Only the lines running from the line with "Choose the 柔软度 6B brush variant" to the end of the listing below should be copied, exactly, without pictures.
** EXCERPTED RECORDS follows **
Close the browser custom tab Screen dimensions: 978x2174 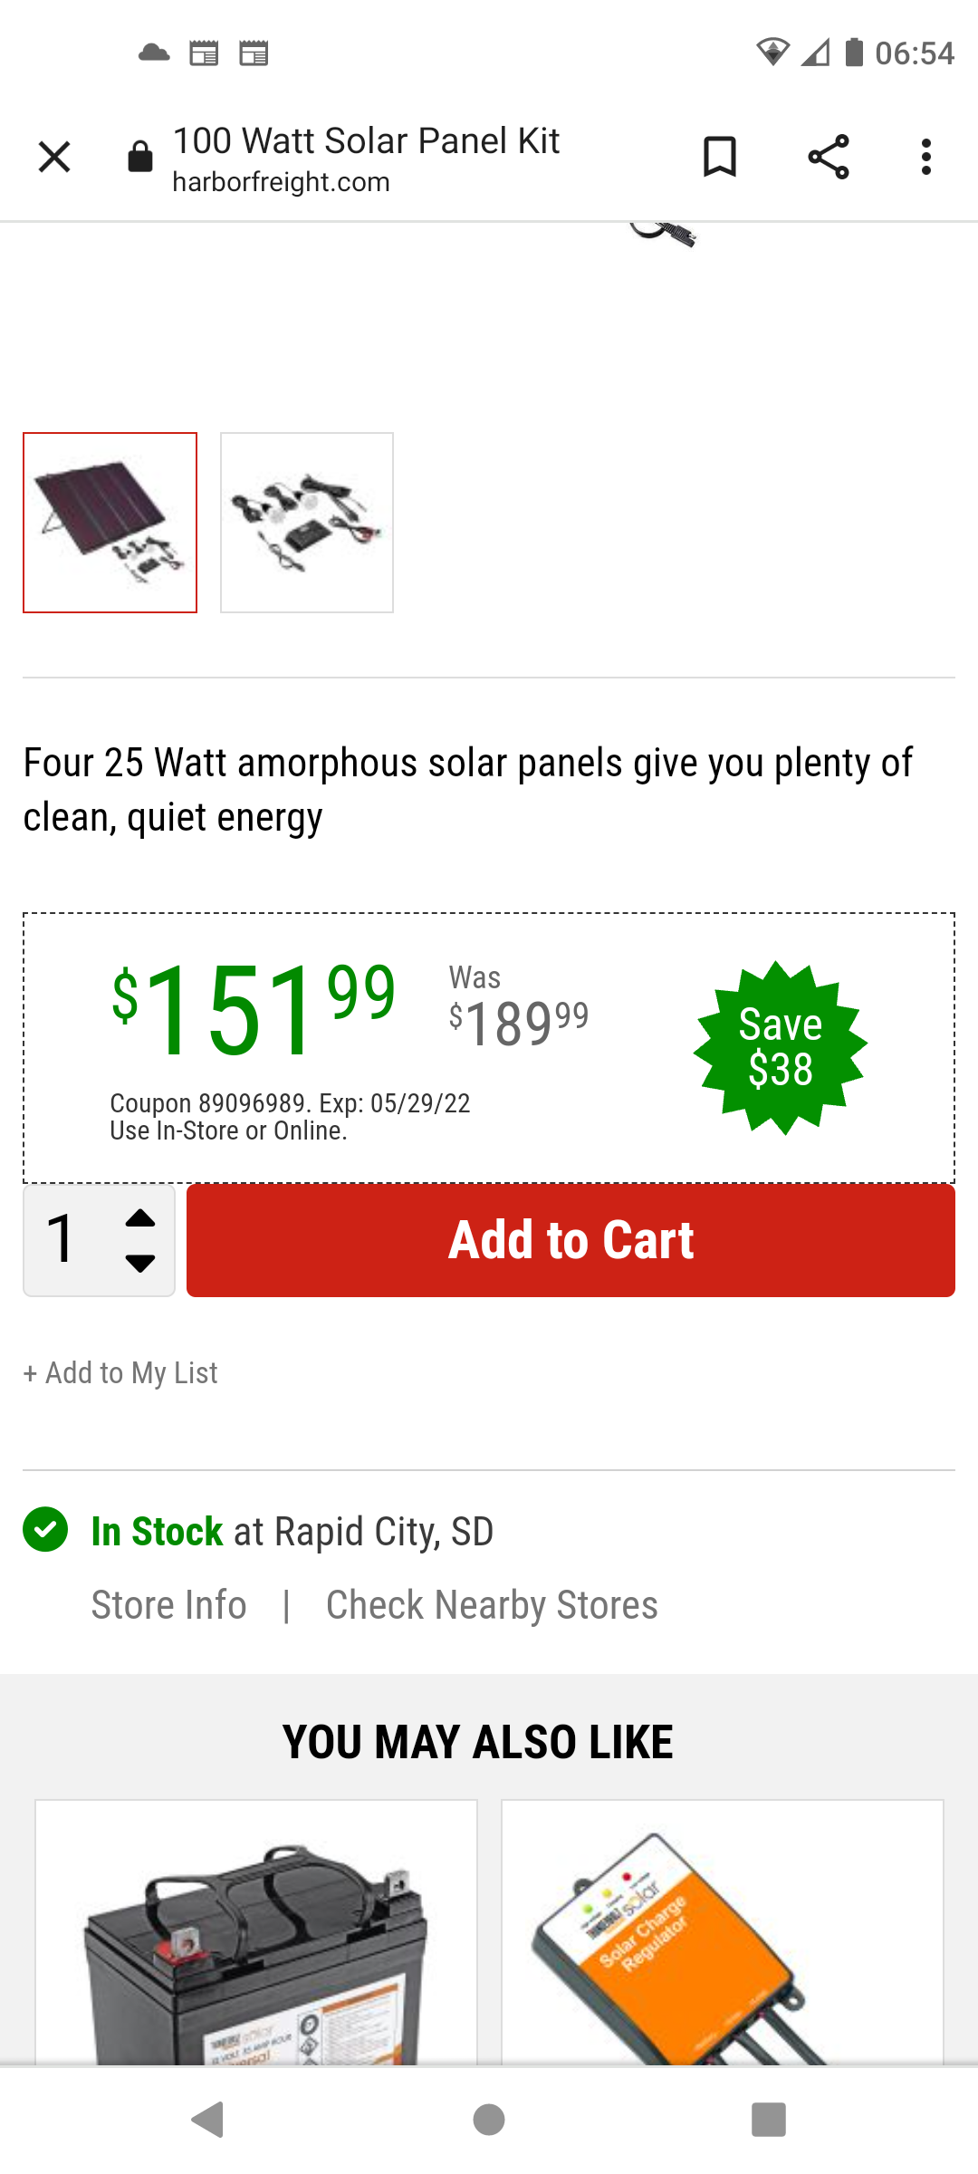coord(54,157)
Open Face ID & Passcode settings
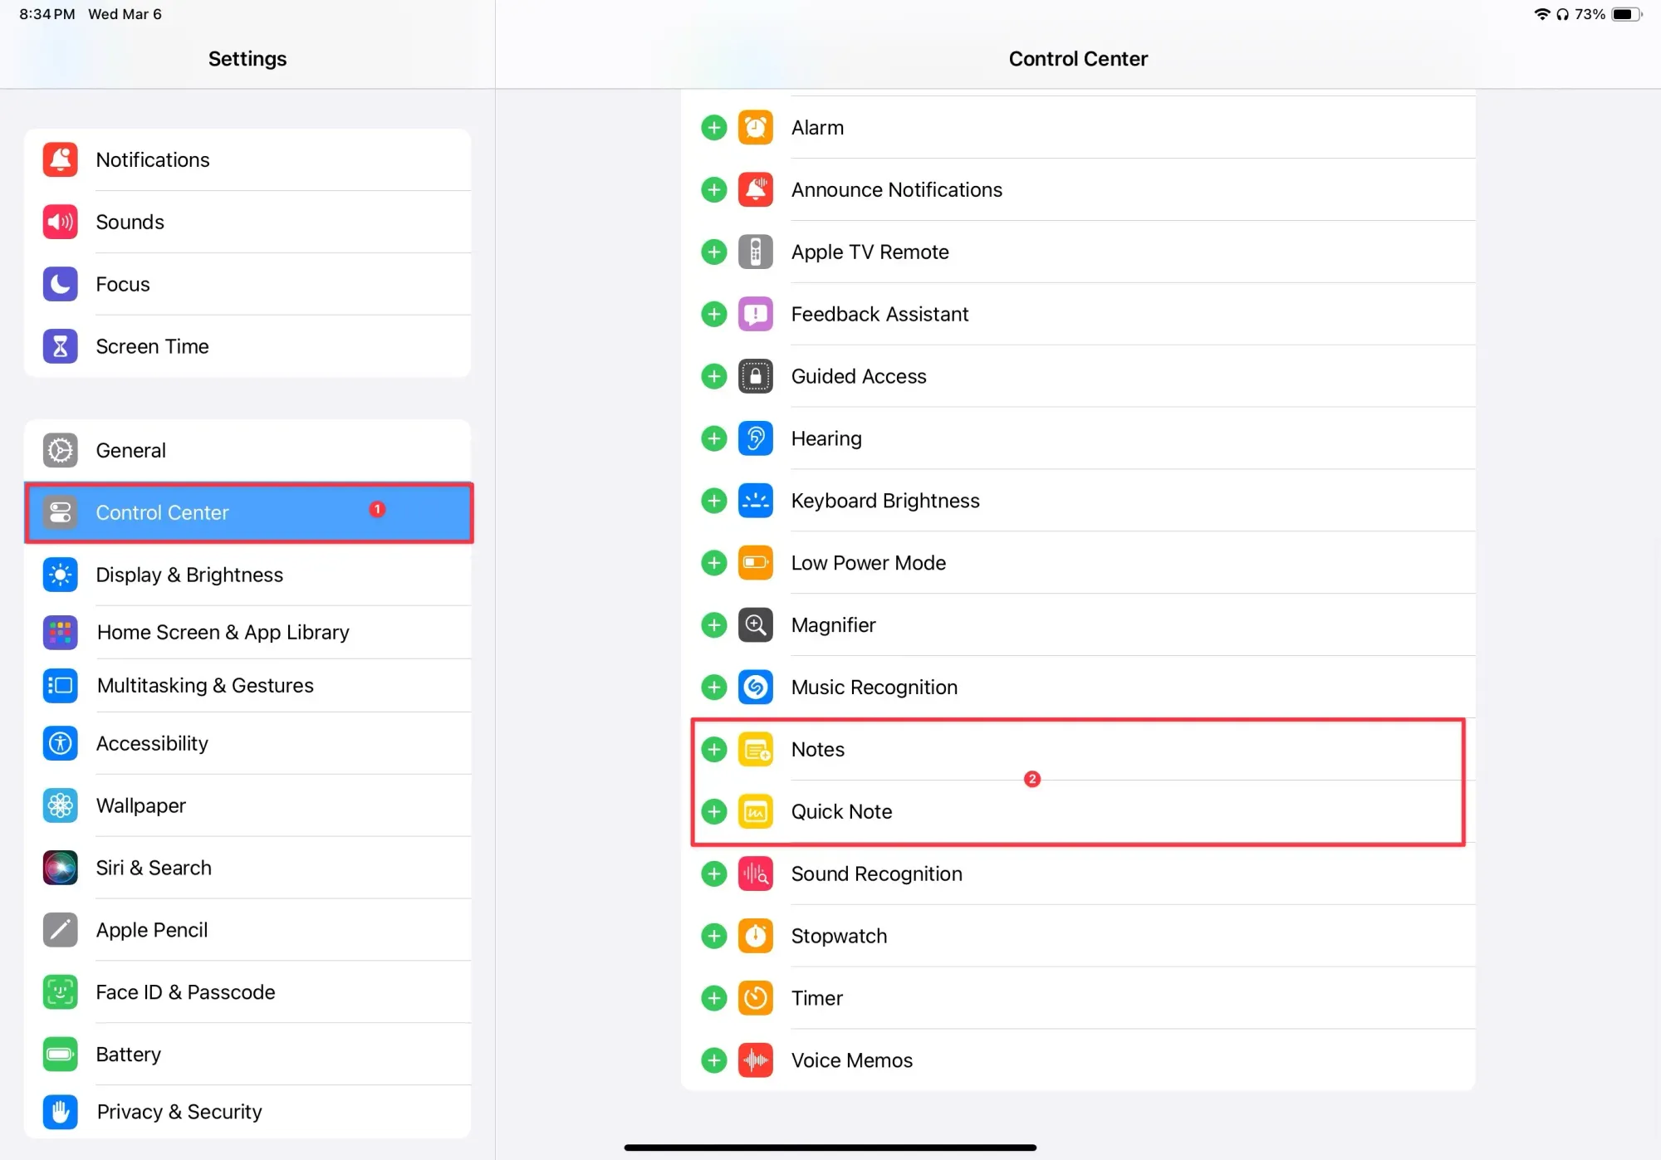1661x1160 pixels. [x=248, y=991]
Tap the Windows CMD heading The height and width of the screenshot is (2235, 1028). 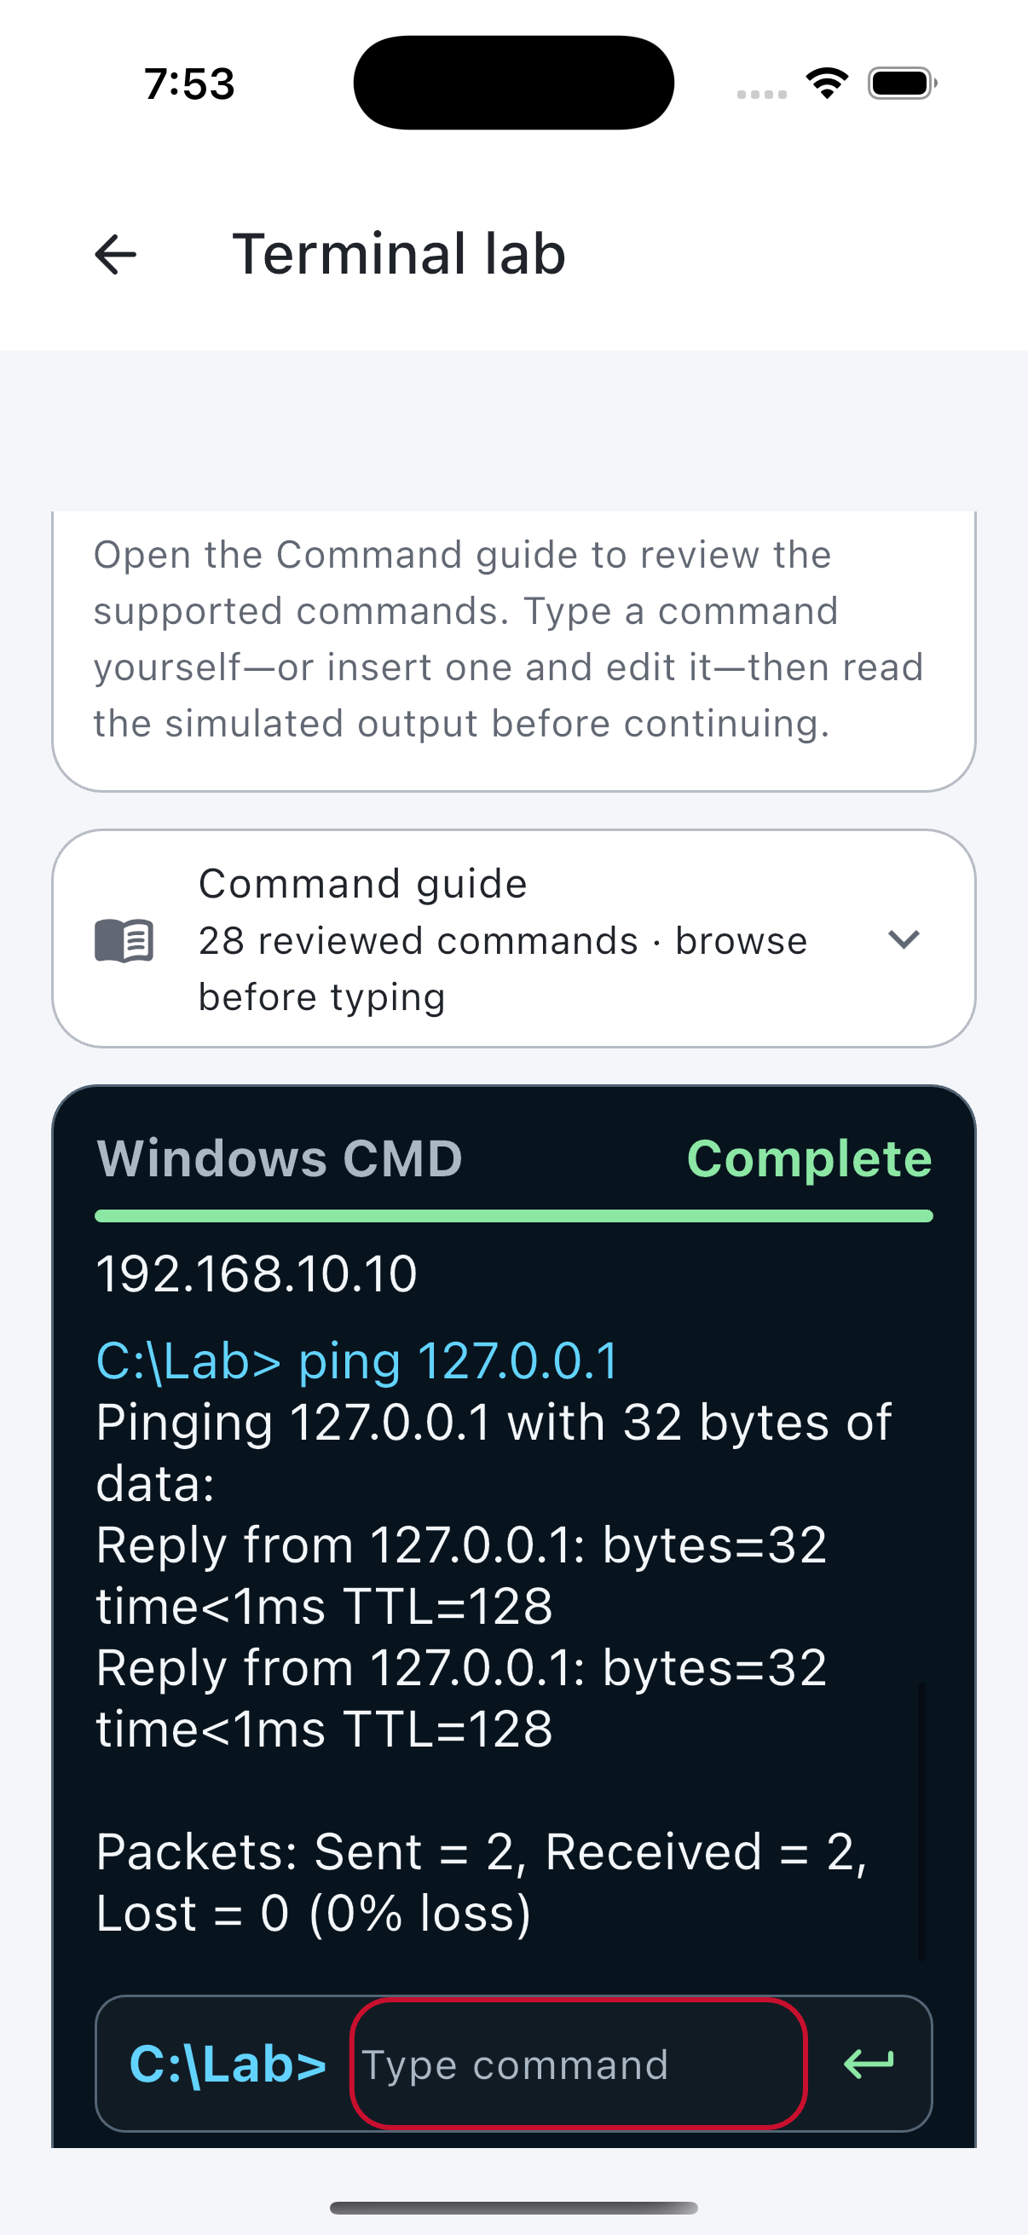(x=279, y=1158)
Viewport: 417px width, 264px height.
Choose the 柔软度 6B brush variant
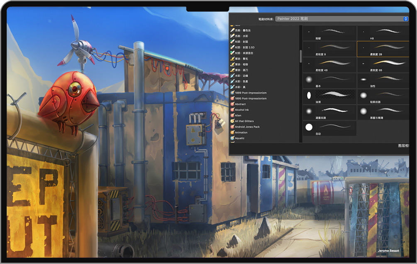tap(383, 64)
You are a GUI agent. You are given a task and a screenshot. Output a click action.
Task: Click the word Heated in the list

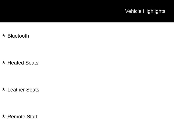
** End of EXCERPTED RECORDS **
_WRITTEN RESPONSE_.
Choose the 柔软度 6B brush variant
tap(383, 64)
You are a GUI agent. You are given a task and a screenshot. Output a click action.
Task: Click the word Heated in the list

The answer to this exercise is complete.